Reading passage
[start]

Selecting variables using the CHAID Modeling node>

In this recipe we will identify and select variables to include as model inputs using the CHAID node.

You will need a copy of Microsoft Excel to visualize and select the chi-square values for each variable.

Getting ready

This recipe uses the datafile cup98lrn_reduced_vars3.sav and the stream recipe_variableselection_chaid.str.

How to do it...

To identify and select variables to include as model inputs using the CHAID node:

  1. Open the stream variableselection_chaid.str by navigating to File | Open Stream and selecting the stream.
  2. Make sure the datafile points to the correct path for the file cup98lrn_reduced_vars3.sav.
  3. Open the Type node named CHAID Types. Notice that there are several variables of type continuous whose direction values have been set to Input, and a single continuous variable has its direction set to Target. The variable set to Target should be the target variable TARGET_B.
  4. Open the node TARGET_B and select the Interactive Model option.
  5. Begin to build the CHAID model by clicking on the Run button. When the interactive model split appears, click on the Predictors… button to reveal the chi-square statistic for all fields in order from the highest to lowest value.
  6. Click on the Predictors… button.

    This reveals the list of predictors and their associated probabilities.

  7. Click on any field in the list and press Ctrl + A to select all the variables in the list. Copy the selected variables with Ctrl + C. Open Microsoft Excel and create a new Workbook. Paste the buffer into Excel. This provides an easier way to identify which fields to keep.
  8. Identify all fields whose chi-square statistic values have a p-value greater than 0.05. These are good candidates to remove.

[end]

Parts of the exercise
#1 Which file names appear in the CHAID variable selection recipe?
#2 In the CHAID variable selection recipe, which fields are good candidates to remove?
#3 Continue the CHAID variable selection recipe from its last step.
The lines in the data listing are not needed here.

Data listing
[start]

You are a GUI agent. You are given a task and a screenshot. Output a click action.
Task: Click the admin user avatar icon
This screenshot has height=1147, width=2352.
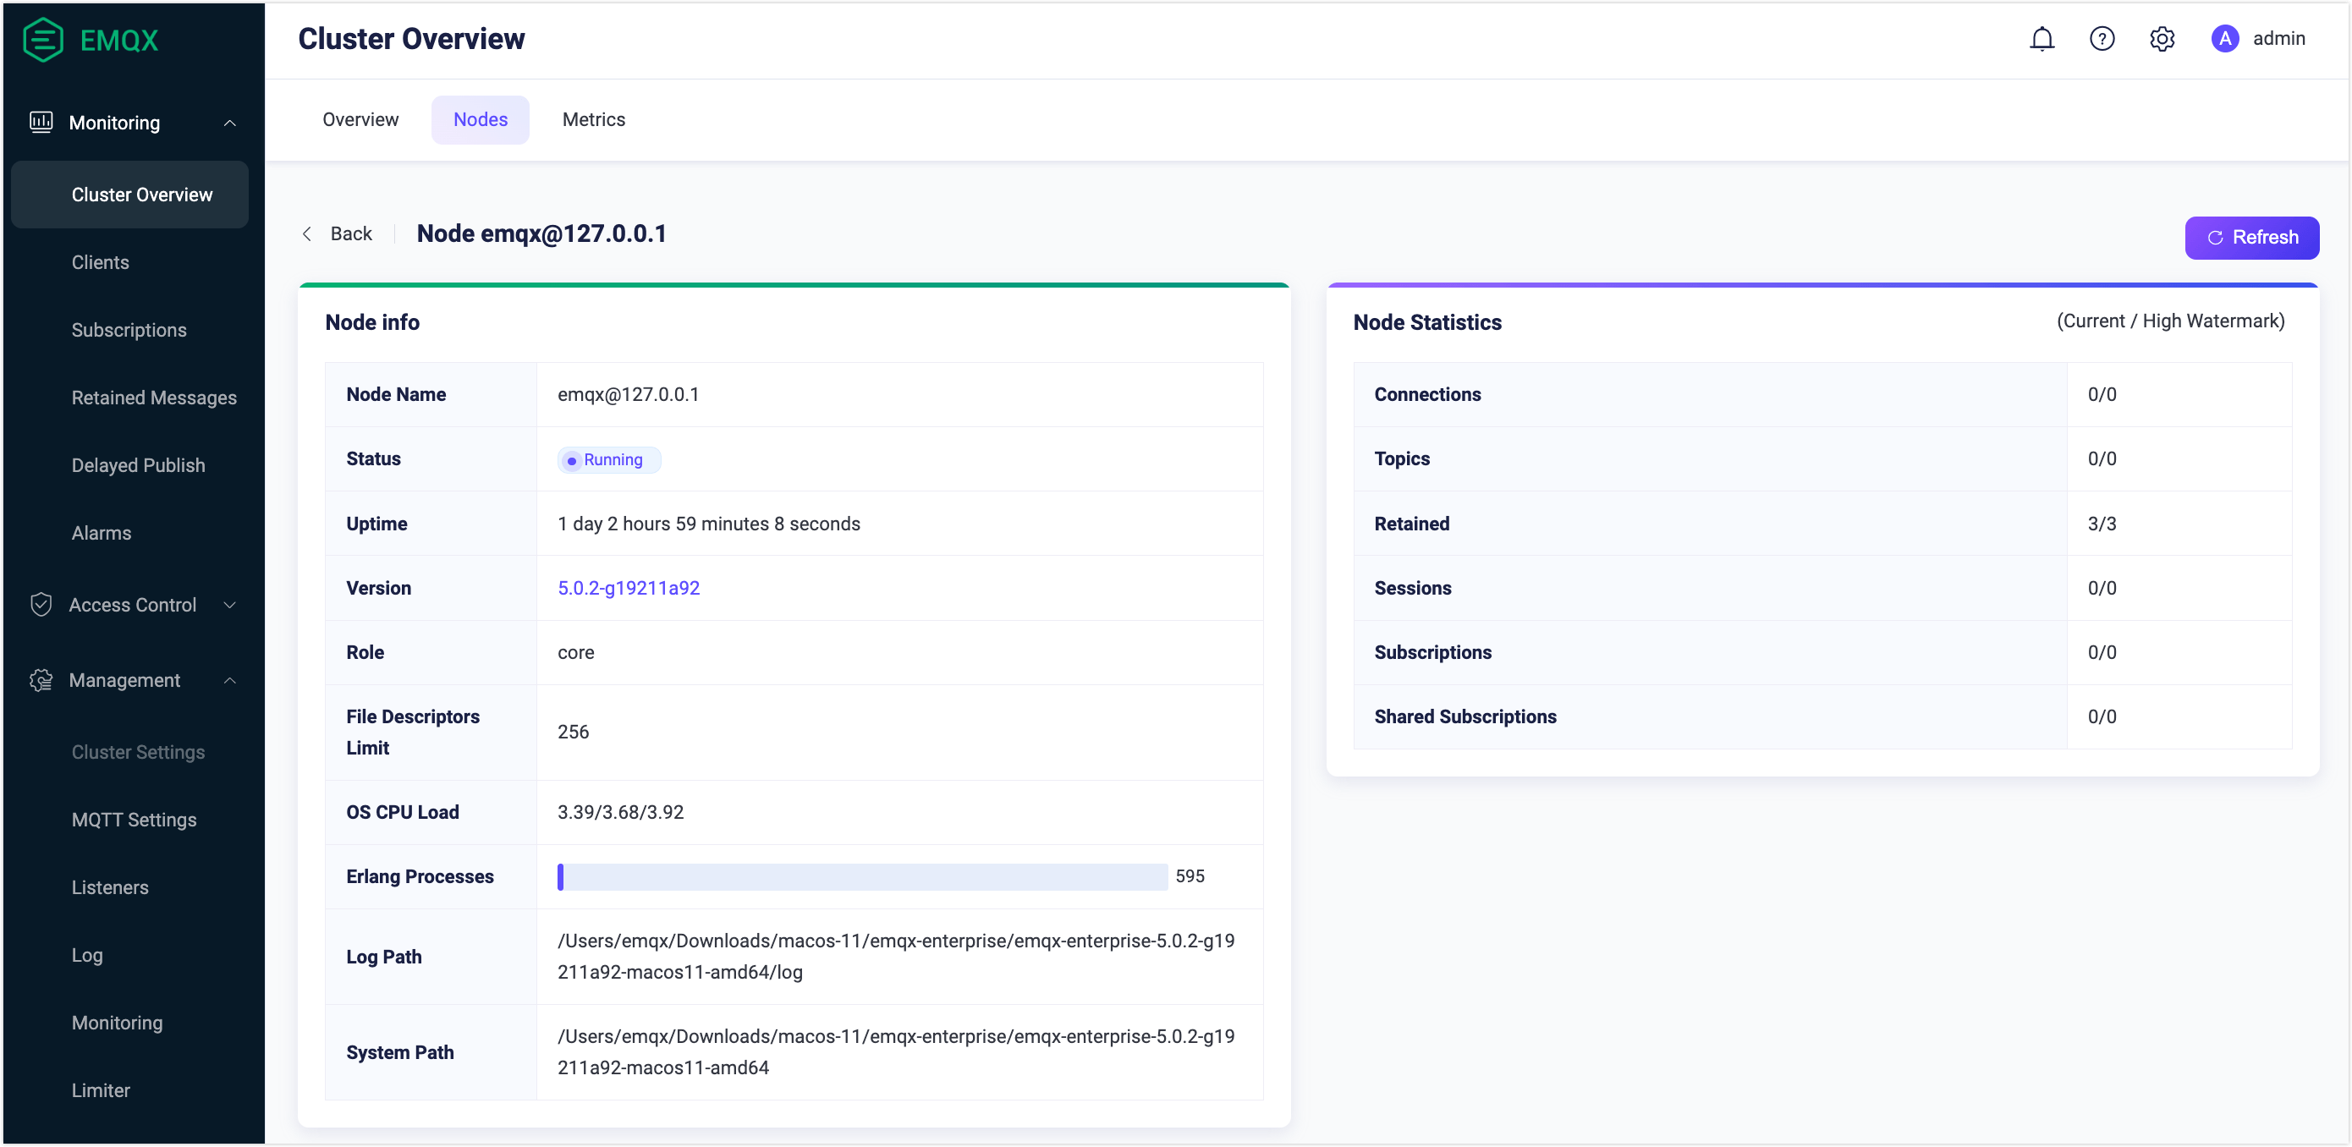[x=2224, y=39]
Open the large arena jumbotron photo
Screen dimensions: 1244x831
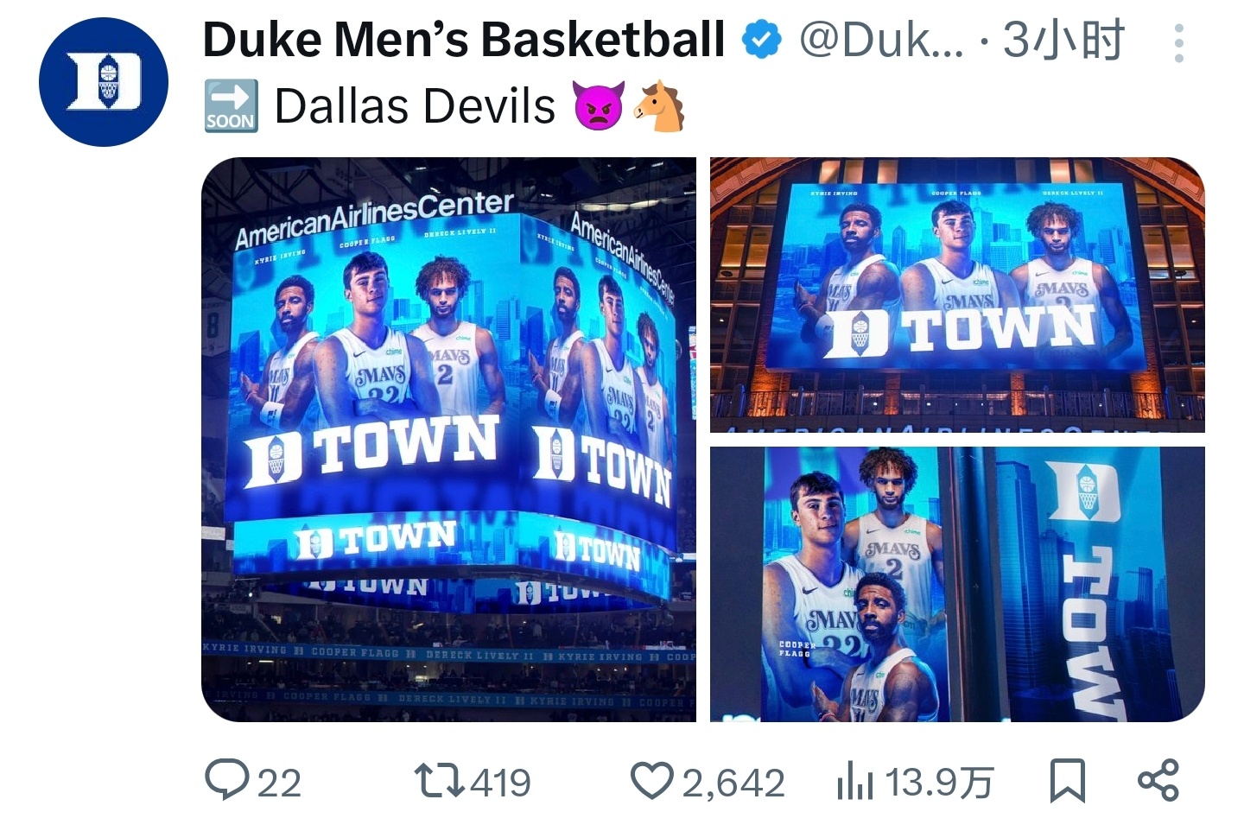coord(448,439)
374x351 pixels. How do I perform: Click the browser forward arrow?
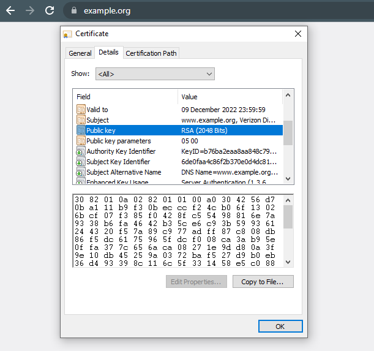pos(30,10)
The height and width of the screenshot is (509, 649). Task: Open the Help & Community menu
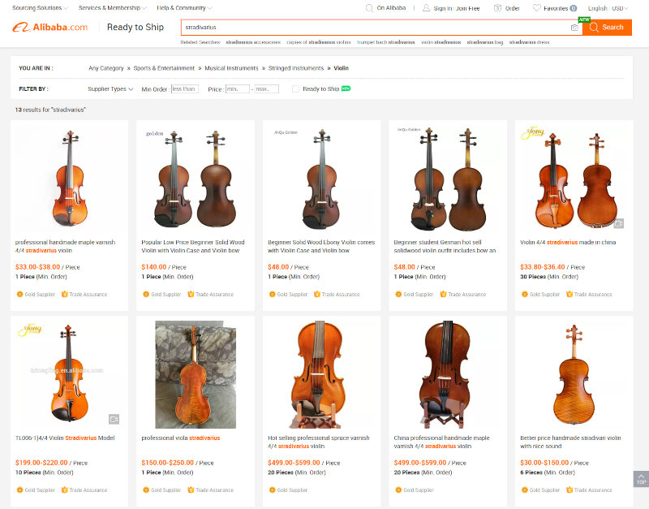tap(184, 8)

[end]

Answers provided
#1 cup98lrn_reduced_vars3.sav, recipe_variableselection_chaid.str, variableselection_chaid.str

#2 Fields whose chi-square statistic values have a p-value greater than 0.05.

#3
  9. In the Modeler stream, connect a Type node to the right of the CHAID Type node. Double-click on the Type node, and set variables that were selected in step 7 to None. As an alternative, one may use a Filter node to remove fields selected in step 7.

How it works...

In decision trees, the root (first or top) split identifies the variable that best separates the data into two or more subgroups that maximize a criterion of interest. A CHAID decision tree finds the single variable that has the largest chi-square statistic. However, to find this maximum, every variable must be examined and its chi-square statistic computed. The interactive mode reveals all of these values. The number of variables being tested doesn't affect this method significantly because computation for CHAID increases only linearly with the number of fields.

Once we have the chi-square statistic values and corresponding p values for every variable, we then can use this value to select which variables are good predictors on their own (that is, produce significant differences in the target variable values after the split). This variable list can then be used as a simple variable selection method.

There's more...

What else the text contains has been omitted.